(Source material)
»»

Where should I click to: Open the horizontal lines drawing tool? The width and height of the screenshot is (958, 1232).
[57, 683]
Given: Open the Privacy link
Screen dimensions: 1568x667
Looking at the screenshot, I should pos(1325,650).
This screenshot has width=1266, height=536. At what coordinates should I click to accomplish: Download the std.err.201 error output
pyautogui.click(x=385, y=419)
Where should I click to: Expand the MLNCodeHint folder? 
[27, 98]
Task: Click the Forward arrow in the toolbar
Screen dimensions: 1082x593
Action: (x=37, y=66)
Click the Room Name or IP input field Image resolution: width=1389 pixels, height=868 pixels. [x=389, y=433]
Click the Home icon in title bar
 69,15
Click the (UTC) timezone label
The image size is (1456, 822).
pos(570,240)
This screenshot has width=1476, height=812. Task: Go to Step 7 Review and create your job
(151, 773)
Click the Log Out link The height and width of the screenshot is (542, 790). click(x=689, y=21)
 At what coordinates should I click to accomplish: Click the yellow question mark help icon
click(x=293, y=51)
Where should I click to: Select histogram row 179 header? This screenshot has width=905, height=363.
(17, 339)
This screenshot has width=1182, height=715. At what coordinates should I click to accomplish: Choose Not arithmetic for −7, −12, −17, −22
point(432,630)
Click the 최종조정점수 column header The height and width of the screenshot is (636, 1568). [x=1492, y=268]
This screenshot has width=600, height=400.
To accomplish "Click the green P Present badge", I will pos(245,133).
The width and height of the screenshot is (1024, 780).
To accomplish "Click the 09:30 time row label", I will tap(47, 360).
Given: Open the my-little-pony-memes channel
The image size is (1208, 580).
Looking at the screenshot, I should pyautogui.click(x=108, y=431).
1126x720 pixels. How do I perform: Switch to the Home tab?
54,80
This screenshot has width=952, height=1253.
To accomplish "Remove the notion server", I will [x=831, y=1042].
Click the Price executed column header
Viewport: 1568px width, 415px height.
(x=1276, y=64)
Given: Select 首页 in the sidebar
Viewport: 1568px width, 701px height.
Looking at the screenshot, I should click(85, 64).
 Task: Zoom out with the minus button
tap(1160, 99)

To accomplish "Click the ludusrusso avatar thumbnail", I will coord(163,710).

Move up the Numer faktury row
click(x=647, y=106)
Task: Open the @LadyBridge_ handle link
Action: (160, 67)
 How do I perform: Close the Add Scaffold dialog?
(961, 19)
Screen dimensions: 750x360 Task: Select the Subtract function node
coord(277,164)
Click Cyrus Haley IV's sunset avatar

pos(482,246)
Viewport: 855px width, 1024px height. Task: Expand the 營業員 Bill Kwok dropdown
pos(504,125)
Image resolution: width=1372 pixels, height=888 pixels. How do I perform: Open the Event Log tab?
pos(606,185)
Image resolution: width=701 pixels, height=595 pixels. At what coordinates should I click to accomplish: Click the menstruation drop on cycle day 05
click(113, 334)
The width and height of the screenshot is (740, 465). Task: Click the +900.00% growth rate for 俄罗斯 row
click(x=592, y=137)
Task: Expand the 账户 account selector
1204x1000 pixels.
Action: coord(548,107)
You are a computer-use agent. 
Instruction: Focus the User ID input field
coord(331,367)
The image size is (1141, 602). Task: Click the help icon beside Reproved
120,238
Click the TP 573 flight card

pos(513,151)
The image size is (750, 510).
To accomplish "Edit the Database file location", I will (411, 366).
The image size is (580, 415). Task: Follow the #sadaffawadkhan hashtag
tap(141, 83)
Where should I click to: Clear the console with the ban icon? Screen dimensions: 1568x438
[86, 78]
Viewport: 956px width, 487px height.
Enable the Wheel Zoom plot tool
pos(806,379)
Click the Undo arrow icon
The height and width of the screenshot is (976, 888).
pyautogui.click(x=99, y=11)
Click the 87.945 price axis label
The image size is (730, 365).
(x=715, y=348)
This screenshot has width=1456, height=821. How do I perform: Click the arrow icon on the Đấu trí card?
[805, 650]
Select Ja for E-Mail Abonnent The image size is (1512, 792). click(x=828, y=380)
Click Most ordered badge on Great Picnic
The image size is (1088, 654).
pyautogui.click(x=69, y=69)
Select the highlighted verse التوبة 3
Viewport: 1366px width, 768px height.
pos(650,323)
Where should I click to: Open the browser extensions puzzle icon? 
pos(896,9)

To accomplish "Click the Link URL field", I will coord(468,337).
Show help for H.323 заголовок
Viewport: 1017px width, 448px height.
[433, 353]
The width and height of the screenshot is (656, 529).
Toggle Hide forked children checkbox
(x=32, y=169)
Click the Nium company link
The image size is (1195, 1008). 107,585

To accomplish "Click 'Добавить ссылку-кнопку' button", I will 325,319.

««

Stated task. Pull every line of the material above and reproduce each one unchanged, in the same order.

Output.
Where should I click to: Open the horizontal lines drawing tool? The width and height of the screenshot is (958, 1232).
[57, 683]
Given: Open the Privacy link
Screen dimensions: 1568x667
Looking at the screenshot, I should pos(1325,650).
This screenshot has width=1266, height=536. At what coordinates should I click to accomplish: Download the std.err.201 error output
pyautogui.click(x=385, y=419)
Where should I click to: Expand the MLNCodeHint folder? 
[27, 98]
Task: Click the Forward arrow in the toolbar
Screen dimensions: 1082x593
Action: (x=37, y=66)
Click the Room Name or IP input field Image resolution: width=1389 pixels, height=868 pixels. [x=389, y=433]
Click the Home icon in title bar
 69,15
Click the (UTC) timezone label
The image size is (1456, 822).
pos(570,240)
This screenshot has width=1476, height=812. Task: Go to Step 7 Review and create your job
(151, 773)
Click the Log Out link The height and width of the screenshot is (542, 790). click(x=689, y=21)
 At what coordinates should I click to accomplish: Click the yellow question mark help icon
click(x=293, y=51)
Where should I click to: Select histogram row 179 header? This screenshot has width=905, height=363.
(17, 339)
This screenshot has width=1182, height=715. At what coordinates should I click to accomplish: Choose Not arithmetic for −7, −12, −17, −22
point(432,630)
Click the 최종조정점수 column header The height and width of the screenshot is (636, 1568). [x=1492, y=268]
This screenshot has width=600, height=400.
To accomplish "Click the green P Present badge", I will pos(245,133).
The width and height of the screenshot is (1024, 780).
To accomplish "Click the 09:30 time row label", I will tap(47, 360).
Given: Open the my-little-pony-memes channel
The image size is (1208, 580).
Looking at the screenshot, I should pyautogui.click(x=108, y=431).
1126x720 pixels. How do I perform: Switch to the Home tab?
54,80
This screenshot has width=952, height=1253.
To accomplish "Remove the notion server", I will [x=831, y=1042].
Click the Price executed column header
Viewport: 1568px width, 415px height.
(x=1276, y=64)
Given: Select 首页 in the sidebar
Viewport: 1568px width, 701px height.
Looking at the screenshot, I should click(85, 64).
 Task: Zoom out with the minus button
tap(1160, 99)

To accomplish "Click the ludusrusso avatar thumbnail", I will coord(163,710).

Move up the Numer faktury row
click(x=647, y=106)
Task: Open the @LadyBridge_ handle link
Action: (160, 67)
 How do I perform: Close the Add Scaffold dialog?
(961, 19)
Screen dimensions: 750x360 Task: Select the Subtract function node
coord(277,164)
Click Cyrus Haley IV's sunset avatar

pos(482,246)
Viewport: 855px width, 1024px height. Task: Expand the 營業員 Bill Kwok dropdown
pos(504,125)
Image resolution: width=1372 pixels, height=888 pixels. How do I perform: Open the Event Log tab?
pos(606,185)
Image resolution: width=701 pixels, height=595 pixels. At what coordinates should I click to accomplish: Click the menstruation drop on cycle day 05
click(113, 334)
The width and height of the screenshot is (740, 465). Task: Click the +900.00% growth rate for 俄罗斯 row
click(x=592, y=137)
Task: Expand the 账户 account selector
1204x1000 pixels.
Action: coord(548,107)
You are a computer-use agent. 
Instruction: Focus the User ID input field
coord(331,367)
The image size is (1141, 602). Task: Click the help icon beside Reproved
120,238
Click the TP 573 flight card

pos(513,151)
The image size is (750, 510).
To accomplish "Edit the Database file location", I will (411, 366).
The image size is (580, 415). Task: Follow the #sadaffawadkhan hashtag
tap(141, 83)
Where should I click to: Clear the console with the ban icon? Screen dimensions: 1568x438
[86, 78]
Viewport: 956px width, 487px height.
Enable the Wheel Zoom plot tool
pos(806,379)
Click the Undo arrow icon
The height and width of the screenshot is (976, 888).
pyautogui.click(x=99, y=11)
Click the 87.945 price axis label
The image size is (730, 365).
(x=715, y=348)
This screenshot has width=1456, height=821. How do I perform: Click the arrow icon on the Đấu trí card?
[805, 650]
Select Ja for E-Mail Abonnent The image size is (1512, 792). click(x=828, y=380)
Click Most ordered badge on Great Picnic
The image size is (1088, 654).
pyautogui.click(x=69, y=69)
Select the highlighted verse التوبة 3
Viewport: 1366px width, 768px height.
pos(650,323)
Where should I click to: Open the browser extensions puzzle icon? 
pos(896,9)

To accomplish "Click the Link URL field", I will coord(468,337).
Show help for H.323 заголовок
Viewport: 1017px width, 448px height.
[433, 353]
The width and height of the screenshot is (656, 529).
Toggle Hide forked children checkbox
(x=32, y=169)
Click the Nium company link
The image size is (1195, 1008). 107,585

To accomplish "Click 'Добавить ссылку-кнопку' button", I will 325,319.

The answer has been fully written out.